This design can be built in survival mode. It will yields 30-40 iron per hour. It's suggested to use one of the above for better efficiency with the same effort.

Step zero - resources

To build an iron golem farm, you should have a fair amount of resources, such as cobblestone and wood, as well as a way to get villagers into it.

You will need:

  • at least 1100 cobblestone (about 18 stacks)
  • 64 doors (6 wood per 3 doors=128 wood planks or 2 stacks)
  • 18 water buckets (or 2 water buckets to make an Infinite Water Source)
  • 1 lava bucket
  • 4 signs
  • 2 hoppers and 2 chests (This is for the option to use hoppers to collect items when you are away from the farm)
Step one - Building location

To build the Iron Golem farm you should:

  • Choose a good location. Don't build it far from your home or main base, because you want the golems to spawn even when you are not at the farm. An ideal spot is on top of your existing home or close to it. Remember, village doors need direct access to sunlight within 5 blocks straight ahead of them.
  • Gather the resources listed above.
  • Follow the instructions below to begin building the base.
Step two - Building instructions
  • 1. Start by building a 4×4 cobble base.


  • 2. Continue this until you have a tower that is 10 blocks tall. Next, break a 2×3 hole in the bottom so the golems will be able to go through.
    Golemfarm-base
  • 3. Build out 7 blocks from the top of this tower to form an 18×18 platform with a 2×2 hole in the middle.
    Golemfarm-18x18
  • 4. Build in 4 blocks from each corner, then 3 blocks diagonal in both directions to build a triangle.


Golemfarm-triangle

  • 5. Next build a 1 block wide platform around this so the platform is now 20×20.
  • 6. Now build a wall with windows in it as show below.
    Golemfarm-windows

This is how wide each of the holes in the wall should be:
Golemfarm-windowsize

  • 7. Seal off the backs of the windows, and build some small cups to hold the villagers. The cups should be 4×4 on the outside, so there is 2×2×3 of air on the inside. Make sure that there are at least 10 villagers altogether and note that adding villagers after reaching 30 will have no effect on the efficiency of the farm.
    Golemfarm-colsed
  • 8. Place doors against the back of the indents. This is to make the villagers think these are homes.
    Note: To place doors against the inside wall as shown, stand inside the indent, face the spawning area, look down and "place" the door on the block directly under your feet (works on PC up to at least 1.12.2). Don't place them sideways; this can cause them to be not counted as homes.

+-------+

◆ What to work on
a - Reproduce the iron golem farm guide word for word, beginning at the words "Step two - Building" and stopping after "build a triangle.".
b - In the iron golem farm guide, how tall should the cobblestone tower be before the 2×3 hole is broken in its bottom?
c - Write the next part of the iron golem farm guide, picking up after its final sentence.
The items after this text come from a separate source.

+-------+

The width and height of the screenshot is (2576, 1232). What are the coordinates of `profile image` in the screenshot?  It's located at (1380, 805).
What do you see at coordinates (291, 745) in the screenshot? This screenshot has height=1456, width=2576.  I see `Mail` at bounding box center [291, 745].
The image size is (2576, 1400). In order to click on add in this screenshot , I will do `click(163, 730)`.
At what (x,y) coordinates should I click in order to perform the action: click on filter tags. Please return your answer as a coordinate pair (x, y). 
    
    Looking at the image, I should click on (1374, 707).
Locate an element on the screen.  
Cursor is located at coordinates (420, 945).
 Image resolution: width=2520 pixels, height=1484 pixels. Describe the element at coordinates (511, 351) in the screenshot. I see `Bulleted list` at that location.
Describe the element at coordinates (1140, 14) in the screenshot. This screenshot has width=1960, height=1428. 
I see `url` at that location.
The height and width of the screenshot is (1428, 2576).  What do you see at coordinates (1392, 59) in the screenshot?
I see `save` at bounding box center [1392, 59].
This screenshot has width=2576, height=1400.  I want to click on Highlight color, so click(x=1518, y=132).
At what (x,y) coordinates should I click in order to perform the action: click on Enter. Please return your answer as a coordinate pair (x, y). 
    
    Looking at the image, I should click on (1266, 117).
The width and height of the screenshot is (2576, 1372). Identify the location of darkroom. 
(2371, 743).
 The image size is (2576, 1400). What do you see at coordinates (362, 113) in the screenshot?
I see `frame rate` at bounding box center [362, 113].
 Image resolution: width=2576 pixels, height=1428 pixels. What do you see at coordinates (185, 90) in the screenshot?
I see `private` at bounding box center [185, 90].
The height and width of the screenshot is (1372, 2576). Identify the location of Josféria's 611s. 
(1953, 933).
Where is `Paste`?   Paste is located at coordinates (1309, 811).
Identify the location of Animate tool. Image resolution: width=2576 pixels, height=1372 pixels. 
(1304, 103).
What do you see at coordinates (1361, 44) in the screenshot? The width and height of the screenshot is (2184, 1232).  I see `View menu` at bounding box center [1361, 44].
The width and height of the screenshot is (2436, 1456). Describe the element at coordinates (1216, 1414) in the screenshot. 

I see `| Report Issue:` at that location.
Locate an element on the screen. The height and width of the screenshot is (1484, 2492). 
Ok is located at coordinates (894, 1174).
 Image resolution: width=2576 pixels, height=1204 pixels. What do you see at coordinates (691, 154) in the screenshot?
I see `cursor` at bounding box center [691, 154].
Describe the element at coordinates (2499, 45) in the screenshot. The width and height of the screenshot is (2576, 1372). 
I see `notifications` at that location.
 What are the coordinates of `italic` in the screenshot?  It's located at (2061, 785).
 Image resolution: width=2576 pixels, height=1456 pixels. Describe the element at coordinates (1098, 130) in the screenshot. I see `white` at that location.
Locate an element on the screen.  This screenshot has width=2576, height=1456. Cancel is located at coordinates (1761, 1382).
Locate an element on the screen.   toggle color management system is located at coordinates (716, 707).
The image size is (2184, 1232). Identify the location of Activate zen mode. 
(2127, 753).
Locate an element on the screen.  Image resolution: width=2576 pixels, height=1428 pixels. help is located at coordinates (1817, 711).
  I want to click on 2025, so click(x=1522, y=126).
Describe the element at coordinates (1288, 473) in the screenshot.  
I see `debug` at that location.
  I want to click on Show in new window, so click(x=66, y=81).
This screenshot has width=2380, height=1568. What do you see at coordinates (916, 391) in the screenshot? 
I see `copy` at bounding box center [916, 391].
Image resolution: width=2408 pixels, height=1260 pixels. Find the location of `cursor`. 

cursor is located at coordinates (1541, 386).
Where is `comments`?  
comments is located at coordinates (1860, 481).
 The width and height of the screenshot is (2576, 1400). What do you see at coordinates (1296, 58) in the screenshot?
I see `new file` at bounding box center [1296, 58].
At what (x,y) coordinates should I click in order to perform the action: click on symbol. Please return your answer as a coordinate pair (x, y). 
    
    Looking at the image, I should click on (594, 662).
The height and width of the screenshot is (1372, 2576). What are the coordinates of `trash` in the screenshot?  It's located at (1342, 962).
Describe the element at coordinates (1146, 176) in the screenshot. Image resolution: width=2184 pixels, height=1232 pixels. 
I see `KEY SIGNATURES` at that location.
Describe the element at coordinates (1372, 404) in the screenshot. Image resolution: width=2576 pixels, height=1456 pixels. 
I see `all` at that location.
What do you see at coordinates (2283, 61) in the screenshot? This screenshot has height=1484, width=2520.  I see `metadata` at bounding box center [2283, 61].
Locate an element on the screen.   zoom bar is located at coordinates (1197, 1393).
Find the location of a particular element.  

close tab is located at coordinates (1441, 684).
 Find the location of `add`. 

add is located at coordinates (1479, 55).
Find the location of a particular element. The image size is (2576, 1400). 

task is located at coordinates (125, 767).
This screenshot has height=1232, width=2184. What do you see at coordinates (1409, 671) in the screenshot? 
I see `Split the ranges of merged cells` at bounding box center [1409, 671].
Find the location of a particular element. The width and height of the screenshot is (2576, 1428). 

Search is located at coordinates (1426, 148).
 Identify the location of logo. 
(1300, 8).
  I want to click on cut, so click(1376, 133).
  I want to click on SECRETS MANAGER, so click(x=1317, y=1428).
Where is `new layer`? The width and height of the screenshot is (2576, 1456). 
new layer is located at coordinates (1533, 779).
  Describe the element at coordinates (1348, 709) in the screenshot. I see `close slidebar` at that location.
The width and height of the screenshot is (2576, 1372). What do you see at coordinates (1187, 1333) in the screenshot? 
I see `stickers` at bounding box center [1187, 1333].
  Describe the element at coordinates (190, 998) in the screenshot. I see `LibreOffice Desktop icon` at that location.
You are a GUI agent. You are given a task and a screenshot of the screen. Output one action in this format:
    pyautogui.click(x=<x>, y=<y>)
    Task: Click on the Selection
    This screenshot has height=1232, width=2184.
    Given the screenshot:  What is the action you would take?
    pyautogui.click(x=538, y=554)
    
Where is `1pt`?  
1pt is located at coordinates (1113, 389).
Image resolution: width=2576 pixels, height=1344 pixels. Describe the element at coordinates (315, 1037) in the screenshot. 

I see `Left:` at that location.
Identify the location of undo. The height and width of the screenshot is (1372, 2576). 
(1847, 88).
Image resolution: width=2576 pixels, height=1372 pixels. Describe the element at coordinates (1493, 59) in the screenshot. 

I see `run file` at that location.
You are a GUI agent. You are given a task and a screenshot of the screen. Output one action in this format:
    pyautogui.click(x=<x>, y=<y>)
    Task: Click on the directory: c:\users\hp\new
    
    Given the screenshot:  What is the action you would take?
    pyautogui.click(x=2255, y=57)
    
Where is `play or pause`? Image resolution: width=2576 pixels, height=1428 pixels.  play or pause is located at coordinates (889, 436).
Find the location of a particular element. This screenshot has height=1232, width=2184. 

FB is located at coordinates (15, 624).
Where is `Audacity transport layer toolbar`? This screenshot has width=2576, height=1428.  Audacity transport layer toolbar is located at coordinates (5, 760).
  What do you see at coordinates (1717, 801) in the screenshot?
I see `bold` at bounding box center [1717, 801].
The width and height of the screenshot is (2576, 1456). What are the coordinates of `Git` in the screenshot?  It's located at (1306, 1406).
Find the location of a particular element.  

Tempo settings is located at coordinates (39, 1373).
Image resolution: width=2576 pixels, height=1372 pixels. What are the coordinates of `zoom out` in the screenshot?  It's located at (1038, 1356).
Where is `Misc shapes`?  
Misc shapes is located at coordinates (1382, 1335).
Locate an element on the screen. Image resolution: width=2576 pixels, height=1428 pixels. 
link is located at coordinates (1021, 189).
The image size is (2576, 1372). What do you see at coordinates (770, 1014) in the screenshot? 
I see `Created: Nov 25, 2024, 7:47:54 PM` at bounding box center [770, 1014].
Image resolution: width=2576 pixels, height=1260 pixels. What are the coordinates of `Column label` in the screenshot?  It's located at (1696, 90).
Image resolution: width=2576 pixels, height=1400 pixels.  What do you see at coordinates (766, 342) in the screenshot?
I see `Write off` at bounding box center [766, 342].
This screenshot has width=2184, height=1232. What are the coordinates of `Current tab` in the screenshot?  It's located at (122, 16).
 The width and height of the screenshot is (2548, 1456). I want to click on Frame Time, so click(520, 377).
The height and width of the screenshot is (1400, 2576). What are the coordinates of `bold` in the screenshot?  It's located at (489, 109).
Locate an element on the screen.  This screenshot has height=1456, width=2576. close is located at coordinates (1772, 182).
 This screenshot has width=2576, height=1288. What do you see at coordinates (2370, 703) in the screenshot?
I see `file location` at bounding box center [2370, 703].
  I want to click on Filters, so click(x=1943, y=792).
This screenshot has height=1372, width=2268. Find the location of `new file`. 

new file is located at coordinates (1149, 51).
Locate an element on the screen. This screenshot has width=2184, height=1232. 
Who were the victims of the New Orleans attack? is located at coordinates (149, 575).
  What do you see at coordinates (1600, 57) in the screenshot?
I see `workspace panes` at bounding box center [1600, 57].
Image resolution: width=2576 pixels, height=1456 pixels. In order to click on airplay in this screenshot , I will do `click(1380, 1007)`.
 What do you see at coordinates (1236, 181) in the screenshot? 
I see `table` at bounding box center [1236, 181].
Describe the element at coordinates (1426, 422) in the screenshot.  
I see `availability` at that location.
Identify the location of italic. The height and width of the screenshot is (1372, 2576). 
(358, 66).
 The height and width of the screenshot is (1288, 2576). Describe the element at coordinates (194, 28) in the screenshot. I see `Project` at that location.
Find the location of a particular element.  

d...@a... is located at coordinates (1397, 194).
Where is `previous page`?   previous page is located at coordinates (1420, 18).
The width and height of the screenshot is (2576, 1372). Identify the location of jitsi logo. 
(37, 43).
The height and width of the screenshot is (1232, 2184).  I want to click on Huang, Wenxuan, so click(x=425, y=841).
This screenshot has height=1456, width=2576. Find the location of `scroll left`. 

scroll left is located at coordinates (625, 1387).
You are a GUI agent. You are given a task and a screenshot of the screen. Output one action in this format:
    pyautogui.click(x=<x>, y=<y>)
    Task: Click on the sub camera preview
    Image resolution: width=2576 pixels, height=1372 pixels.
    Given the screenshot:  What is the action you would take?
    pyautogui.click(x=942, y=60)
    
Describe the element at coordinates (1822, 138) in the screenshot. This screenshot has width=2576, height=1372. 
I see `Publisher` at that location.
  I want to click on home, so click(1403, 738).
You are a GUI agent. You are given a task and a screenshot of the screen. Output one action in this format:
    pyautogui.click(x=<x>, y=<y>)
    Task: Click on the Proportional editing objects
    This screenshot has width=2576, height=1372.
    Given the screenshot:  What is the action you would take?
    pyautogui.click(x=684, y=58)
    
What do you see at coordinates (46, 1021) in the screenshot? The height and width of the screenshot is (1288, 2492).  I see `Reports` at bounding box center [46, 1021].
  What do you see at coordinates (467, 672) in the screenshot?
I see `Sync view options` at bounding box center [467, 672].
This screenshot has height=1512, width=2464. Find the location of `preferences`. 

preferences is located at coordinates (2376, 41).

+-------+

◆ Results for each task
a -
Step two - Building instructions
  • 1. Start by building a 4×4 cobble base.


  • 2. Continue this until you have a tower that is 10 blocks tall. Next, break a 2×3 hole in the bottom so the golems will be able to go through.
    Golemfarm-base
  • 3. Build out 7 blocks from the top of this tower to form an 18×18 platform with a 2×2 hole in the middle.
    Golemfarm-18x18
  • 4. Build in 4 blocks from each corner, then 3 blocks diagonal in both directions to build a triangle.

b - 10 blocks tall.

c -
    It should look like this:
    Golemfarm-doors
    Note: every single door opens onto a blank wall. The villagers should not be going in and out of the doors; they are trapped inside their cups and can't leave.
  • 9. Then place down 1 water in each of the 4 villager cups, and 2 water down in between each of the raised triangles to form this pattern:
    Golemfarm-water1
  • 10. Place 1 water on each of the triangles in the very back corner of the wall.
    Golemfarm-water2

Now the top part is finished, the golems will spawn once there are 3 villagers in each of the holding cups.
The next step is to build the golem grinder.

  • 11. Build 4 blocks out from the bottom of the tower and 3 blocks up on each side, then place 2 blocks at the end of it to keep the golems from escaping.
    Golemfarm-base1
  • 12. Next, place 4 signs in a cup shape to hold the lava that kills the golems.
    Golemfarm-base2
  • 13. Now place the lava in the signs.
    Golemfarm-base3
  • 14. Place the last 2 water in the very back of the base, so the golems will get pushed into the lava.
    Golemfarm-base4
  • 15. Put down 2 hoppers going into a large chest for automatic resource collection (this is not required, but it is a good idea so you don't let any of the items despawn.)
    Golemfarm-base5
Maintenance

Since villagers will turn into witches when struck by lightning (albeit it happens very rarely), it is sometimes needed to refill the villagers into the farm after a thunderstorm. But if the farm is not built inside the spawn chunk, you can just move away from the farm to let the chunk unload during a thunderstorm. Villagers bred inside the farm will also occasionally spawn outside of the containers.